Bernardo Caprara
Sociólogo e Professor
Ontem eu fiquei em casa. Em silêncio. No fim do dia, uma amizade que anda sumida resolveu se comunicar. Queria falar sobre o que viu nos protestos.
Escutei atentamente. Disse-me que no início da tarde caminhava feliz pelas ruas. Observava muitas pessoas em passeata, exercendo o direito de protestar contra os governantes, exercendo o direito de criticar e expressar descontentamentos coletivamente. Mas que algo não cheirava nada bem.
Abismada, a velha amizade suspirou e deu uma pausa na narrativa. Senti que estava incomodada. Voltou a me contar o que viu. Falou que no meio da galera manifestante tinha algo que não cheirava bem mesmo. Cartazes elogiando a repressão militar; pedindo a morte dos sobreviventes da ditadura militar; pedindo soberania popular e intervenção militar (!?); falando em acabar com o comunismo petista (!?!?) e muitas ameaças a quem vestisse vermelho. Um festival de sandices.

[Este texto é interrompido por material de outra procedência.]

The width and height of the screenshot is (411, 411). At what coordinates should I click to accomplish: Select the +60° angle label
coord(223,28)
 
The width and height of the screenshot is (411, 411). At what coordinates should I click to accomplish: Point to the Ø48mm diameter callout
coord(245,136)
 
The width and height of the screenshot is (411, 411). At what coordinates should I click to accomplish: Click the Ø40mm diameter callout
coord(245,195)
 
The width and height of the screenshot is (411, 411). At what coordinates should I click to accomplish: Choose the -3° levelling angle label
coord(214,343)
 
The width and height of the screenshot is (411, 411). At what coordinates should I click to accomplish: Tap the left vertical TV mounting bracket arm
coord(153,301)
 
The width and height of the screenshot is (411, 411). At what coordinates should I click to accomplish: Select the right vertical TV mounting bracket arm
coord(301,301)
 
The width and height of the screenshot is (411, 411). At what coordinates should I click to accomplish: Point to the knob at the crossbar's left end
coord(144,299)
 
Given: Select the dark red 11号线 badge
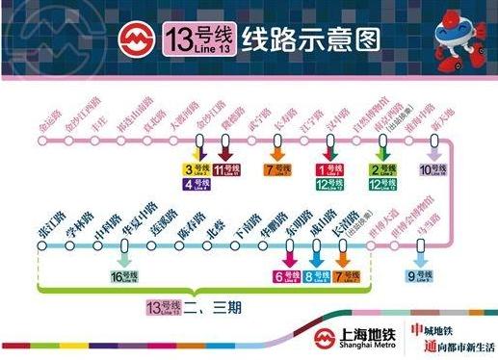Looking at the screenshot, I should pos(226,170).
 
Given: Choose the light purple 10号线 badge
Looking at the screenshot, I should pos(432,170).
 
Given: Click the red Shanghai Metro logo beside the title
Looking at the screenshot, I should pos(133,39).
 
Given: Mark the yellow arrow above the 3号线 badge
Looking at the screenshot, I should pos(197,151).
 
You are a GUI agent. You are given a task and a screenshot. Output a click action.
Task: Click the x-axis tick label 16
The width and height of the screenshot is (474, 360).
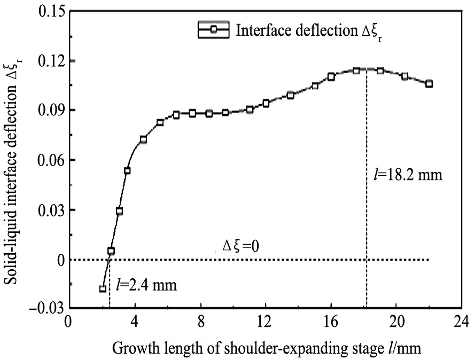[331, 323]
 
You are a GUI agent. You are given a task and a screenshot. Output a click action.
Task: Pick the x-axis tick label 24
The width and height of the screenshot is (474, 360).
[461, 323]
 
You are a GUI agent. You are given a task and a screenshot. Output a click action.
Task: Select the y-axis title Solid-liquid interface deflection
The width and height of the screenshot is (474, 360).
[12, 160]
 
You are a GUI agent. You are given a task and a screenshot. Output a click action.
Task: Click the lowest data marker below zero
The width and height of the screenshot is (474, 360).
[103, 289]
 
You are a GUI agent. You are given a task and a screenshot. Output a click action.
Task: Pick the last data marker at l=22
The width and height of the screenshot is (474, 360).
[429, 84]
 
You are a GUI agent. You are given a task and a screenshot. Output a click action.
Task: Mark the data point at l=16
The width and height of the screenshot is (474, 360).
[331, 77]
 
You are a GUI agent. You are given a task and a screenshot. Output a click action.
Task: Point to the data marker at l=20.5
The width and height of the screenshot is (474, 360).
[405, 76]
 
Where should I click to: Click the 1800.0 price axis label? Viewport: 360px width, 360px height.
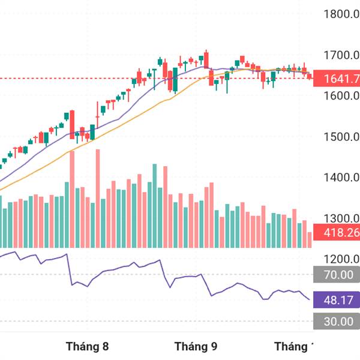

Perguntei se aquilo era uma exceção entre os protestantes. Disse-me que era minoria, mas não exceção. Disse-me ainda que, mobilizada por carros de som instigando a violência e o ódio, a massa aderia com facilidade. A velha amizade me disse que sentia a necessidade de criticar o Executivo, mas também parte do Legislativo, do Judiciário e muitos outros desmandos. Porém, sua crítica era plural e construtiva, sem pedir a cabeça de alguém e focar num único partido. Contou-me que ali seu protesto não tinha lugar.
Tudo previsível. Eu, no meu domingo de silêncio, assim permaneci. Tenho saudades da velha amizade que resolveu se comunicar durante a minha quietude. Houve tempos em que as suas características atraíam muita gente. Lembro que, em silêncio, a velha amizade ouvia todos nós elogiarmos o seu bom senso, a sua constante busca pela razão, pela informação e pelo conhecimento. A sua sensatez.
Fácil notar porque a velha amizade tem aparecido pouco. Hoje a maré não está para o seu peixe. Nessa onda de irracionalismo, ódio e ignorância são combustíveis perigosos. Em silêncio, pensei que, no mínimo, passou da hora de recolocar na vida pública os valores que pautam aquela velha amizade. Porque né, tá foda.